If you’re keen-eyed, you may spot the remains of a sticker on the front of this record’s sleeve. I tried my best to remove it, I really did, but it was stuck on with some kind of industrial-strength super-super-glue, and what you see that’s left is a pretty good outcome, I can tell you. If you’re very keen-eyed, you may recognise the sticker as the type put on when a record is put up for sale at a branch of the Record & Tape Exchange in London. Criticisms about their choice of sticker aside – why would they choose a type that a geekoid record collector couldn’t easily remove? – I love those shops. I’m not sure how many of them there are, but I’ve been most often to the main branch in Notting Hill, which has an Aladdin’s Cave-type basement that’s absolutely packed with racks and racks of records for sale. The joyous thing is that they price their records very cheaply, and they always seem to have a surfeit of impossibly obscure indie records amongst the racks. I can’t remember how much this record cost me exactly, but I’d be pretty confident in stating that it won’t have been more than twenty pence. ‘Word of warning,’ as that chap off of The Office would say; if you’re going in there for a ‘quick browse’, be totally prepared to emerge, bleary-eyed, hours later, with armfuls of records by bands that you’ve never heard of.
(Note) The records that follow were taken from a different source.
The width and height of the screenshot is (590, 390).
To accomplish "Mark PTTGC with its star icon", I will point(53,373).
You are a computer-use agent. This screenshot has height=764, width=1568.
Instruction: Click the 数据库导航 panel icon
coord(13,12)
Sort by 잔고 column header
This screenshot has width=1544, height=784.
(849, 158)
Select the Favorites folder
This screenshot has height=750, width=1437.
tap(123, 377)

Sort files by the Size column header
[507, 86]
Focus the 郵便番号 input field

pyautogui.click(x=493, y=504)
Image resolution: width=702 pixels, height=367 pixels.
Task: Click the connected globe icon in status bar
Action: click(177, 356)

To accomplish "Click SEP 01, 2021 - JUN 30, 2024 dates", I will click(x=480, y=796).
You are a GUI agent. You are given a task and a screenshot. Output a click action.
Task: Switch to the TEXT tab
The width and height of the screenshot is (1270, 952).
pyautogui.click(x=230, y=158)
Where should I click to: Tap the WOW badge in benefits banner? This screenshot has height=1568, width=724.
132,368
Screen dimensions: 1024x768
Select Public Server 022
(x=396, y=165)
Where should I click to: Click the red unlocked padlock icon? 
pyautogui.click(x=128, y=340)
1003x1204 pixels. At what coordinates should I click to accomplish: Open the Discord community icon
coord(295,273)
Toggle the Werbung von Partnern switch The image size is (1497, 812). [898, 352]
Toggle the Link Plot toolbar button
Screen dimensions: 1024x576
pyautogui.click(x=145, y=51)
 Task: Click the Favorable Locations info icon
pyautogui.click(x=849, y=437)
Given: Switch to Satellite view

I’ve mentioned Gag on another post here before, so I won’t bang on about their extraordinary excellence again. God Is My Co-Pilot, though, or Godco (as they’re referred to on this record), I haven’t. I like them; they are crazy, and noisy, and nonsensical, and have wacky distorted guitars and a chaotic type of energy. I’m sure I have a tape somewhere that features John Zorn squonking his saxophone atonally over a selection of their songs – I should dig that out. Godco/Gog Is My Co-Pilot are one of those bands with around twelve thousand separate releases under their collective belt. I like it when bands that are completely unknown to even the more experimental ends of ‘the mainstream’ are, at the same time, extraordinarily prolific and popular in some weird underbelly of music appreciation. Admittedly, I did pick this record up for less than twenty pence after – I presume – somebody else had decided they didn’t want/like it, but more fool them. I’m not going to sell it on.
One final word about the Record & Tape Exchange. This, and other records I’ve bought from there, came with the original (and correct) inserts intact – lyrics and ‘thank-you’s from the bands, and a label release round-up. I like that. I’m not sure why. To me, they form part of the package and the record would be a lesser thing without them.